═════ Document excerpt ═════

The main state entity in charge with supporting clean energy developments with New York State, NYSERDA continues to expand. Per its web site, “The New York State Energy Research and Development Authority (NYSERDA), a public benefit corporation, offers objective information and analysis, innovative programs, technical expertise, and funding to help New Yorkers increase energy efficiency, save money, use renewable energy, and reduce reliance on fossil fuels.” NYSERDA offers a robust mix of financial incentives, grants and educational outreach programs to spur in state clean energy development. Its highly successful PV solar rebate program, NY-Sun continues to train hundreds of contractors in installation of residential and commercial solar systems while offering financial incentives to property owners which among other things has resulted in Long Island reaching a record 10,000 solar installations.
In July 2014, New York State Public Service Commission enacted a policy review called Reforming the Energy Vision to aimed at making major market driven changes to its electric utilities and their traditional business model. REV, as it is called, is intended to open up customer choice and control on their monthly electric bills while driving a greater deployment of Distributed Energy Resources such PV solar, wind, energy efficiency and battery storage. Headed by New York commissioner Audrey Zibelman, the main goal of REV is to seek market side driven decreases in peak demand so electric utilities do not have to continue building costly and difficult to maintain centralized transmission and distribution infrastructure. The REV initiative came about in part due to severe damage and extensive power outages which resulted from Superstorm Sandy, an extreme weather event which many believe will occur more regularly in the future due to ongoing changes in weather patterns.
State energy authorities are in the process of expanding Con Edison’s industry leading Demand Response incentive programs in cooperation and support with NYSERDA. Con Edison now provides up to $2,100.00 dollars per kW for installed battery storage systems along with a five months of high peak demand electricity financial incentives to those of its commercial customers who can quickly and safely leave Con Edison’s electric grid during certain days of the electricity peak summer months and return to the grid upon the utility’s requirements. The program which has been in place now for several years is designed to seek market side driven reductions in electricity use instead of Con Edison constantly being required to build more infrastructure. State officials have instructed the state’s other electric utilities outside of the Con Edison service area to submit proposals for offering their own Demand Response programs in their service areas.
State energy and governmental officials recently created New York Green Bank designed to help supply financial capital at market rates to those renewable energy project developers and clean energy equipment manufacturers who typically encounter private capital market hesitation or obstacles to finding capital to build an ongoing flow of PV solar, wind, battery storage and energy efficiency projects. Green Bank brings both a level of capital and private market risk mitigation support in order to encourage the financiers and lenders to see and experience first hand all the value and benefits of renewable energy deployment. New Jersey has instituted a similar banking entity and strategy with its 2014 introduction and $200 million infusion its state financially supported entity called, New Jersey’s Energy Resilience Bank
These major actions combined with state’s EnergizeNY PACE financing program designed to carry the cost of installed Distributed Energy Resource technologies within a given building’s property taxes and the state’s NYBEST best in class R&D work in battery technologies are also playing important roles in New York State’s energy mix. EnergizeNY now has more than 15 major municipalities and several counties participating in its program while NYBEST now counts more than 80 participating private industry firms, many based in New York State.
New York State’s political leadership has made a major decision regarding how and where its energy resources are to be managed over the long term. It has clearly decided, for the time being, its future does not lie in ever more oil and gas industry development but rather in a unique series of market driven clean and renewable energy sources. How this all plays out going forward will not only be of great interest to other states but also now allows a direct comparison of differing energy development paths between New York and Pennsylvania.

═════

:: List of tasks ::
1: From the New York clean energy excerpt, list every example of Distributed Energy Resources named in the paragraph on Reforming the Energy Vision.
2: Output, without any change, the part of the New York clean energy excerpt that opens with the words containing "New York State’s political" and closes with "York and Pennsylvania.".
The listing placed after this text is not needed.

═════ Given information ═════

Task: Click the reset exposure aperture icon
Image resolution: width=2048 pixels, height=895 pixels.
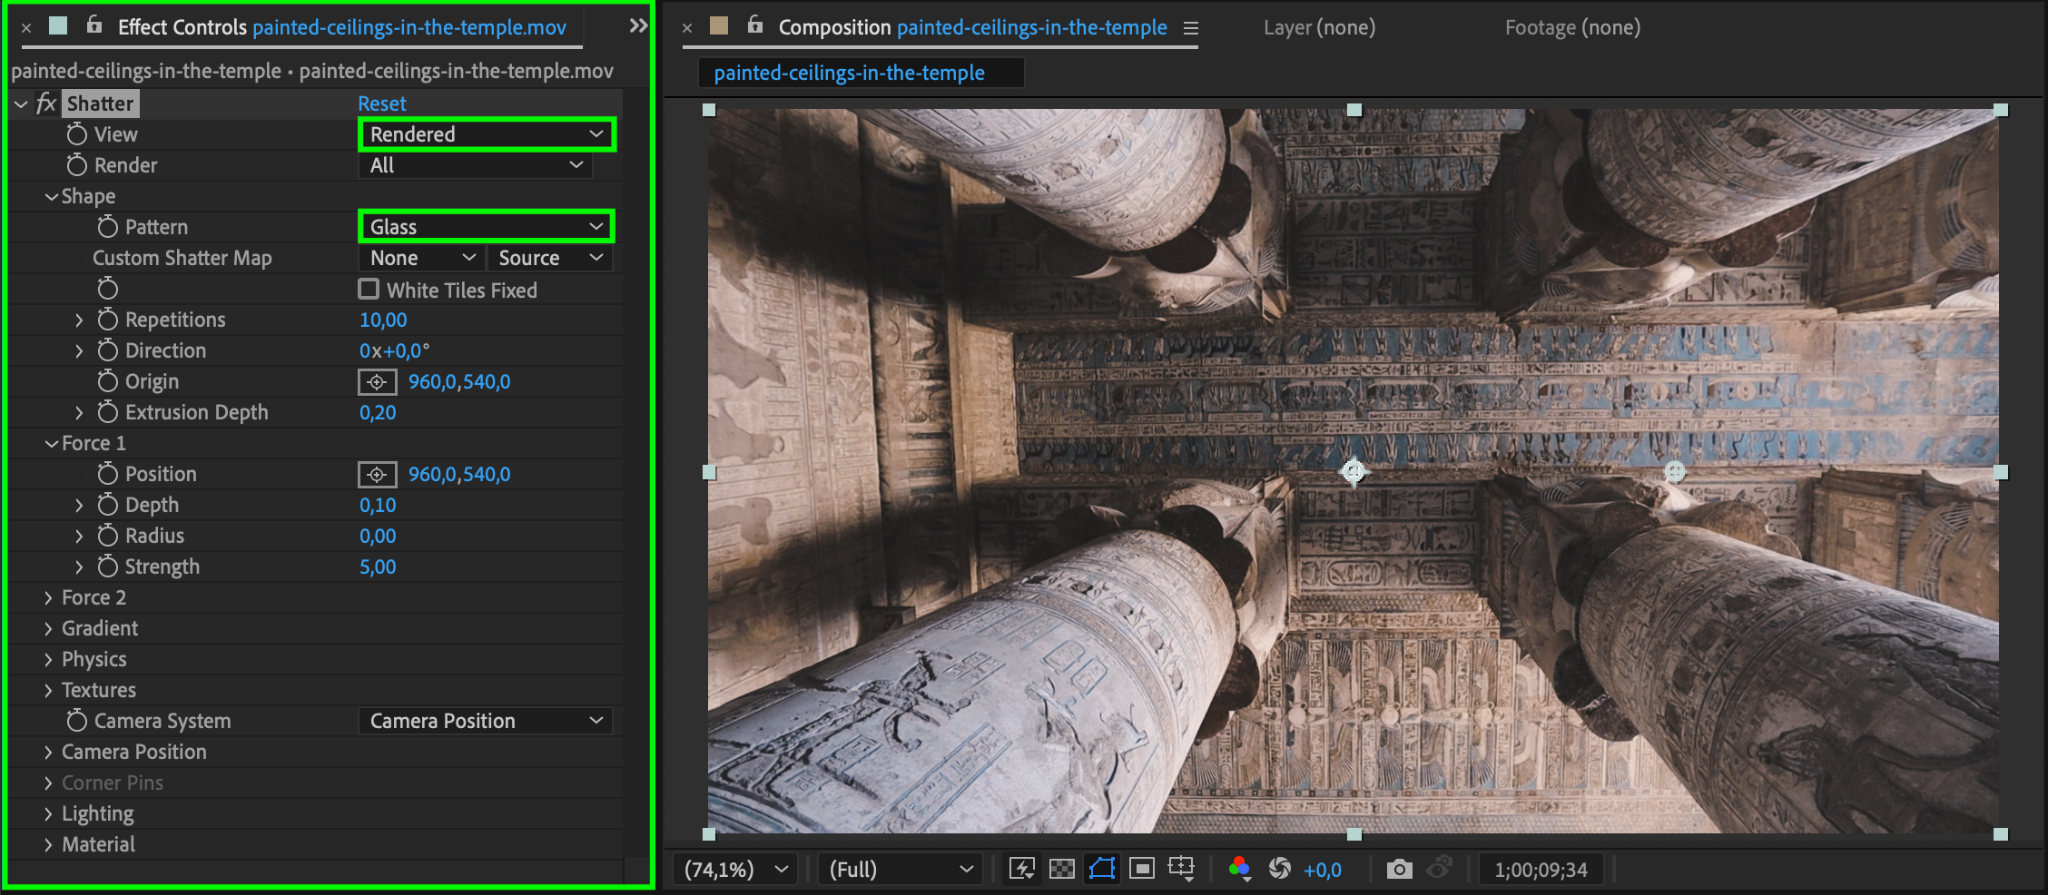Action: point(1279,869)
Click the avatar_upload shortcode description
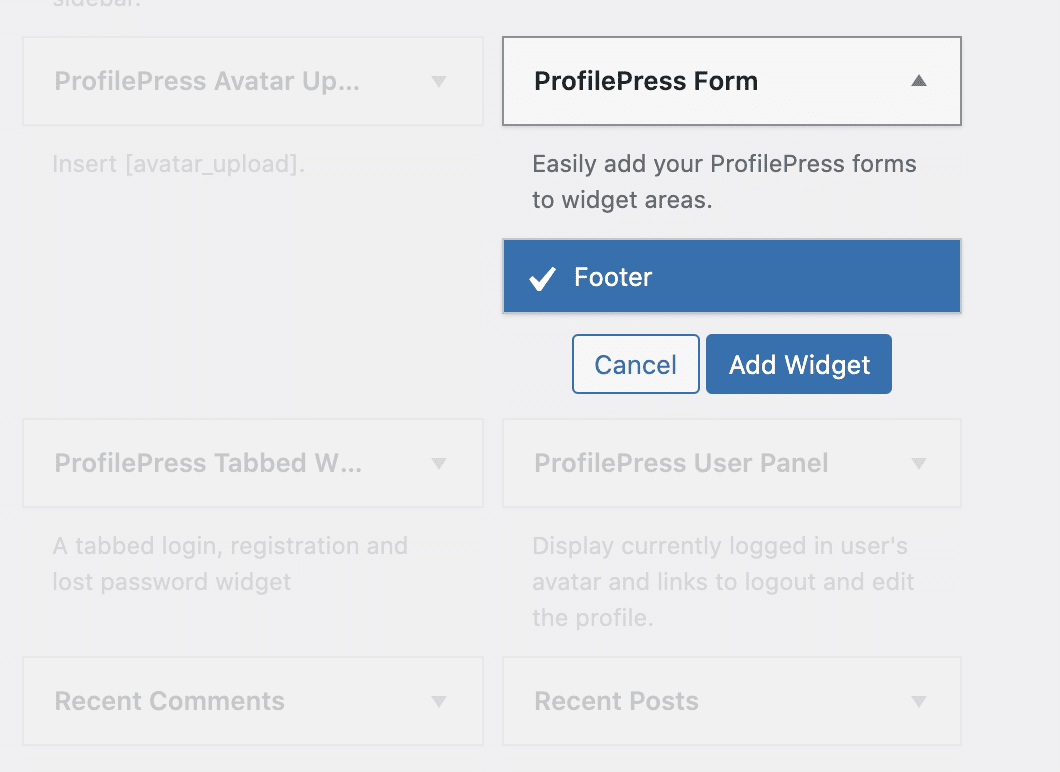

═════

:: Per-task answers ::
1: PV solar, wind, energy efficiency, battery storage

2:
New York State’s political leadership has made a major decision regarding how and where its energy resources are to be managed over the long term. It has clearly decided, for the time being, its future does not lie in ever more oil and gas industry development but rather in a unique series of market driven clean and renewable energy sources. How this all plays out going forward will not only be of great interest to other states but also now allows a direct comparison of differing energy development paths between New York and Pennsylvania.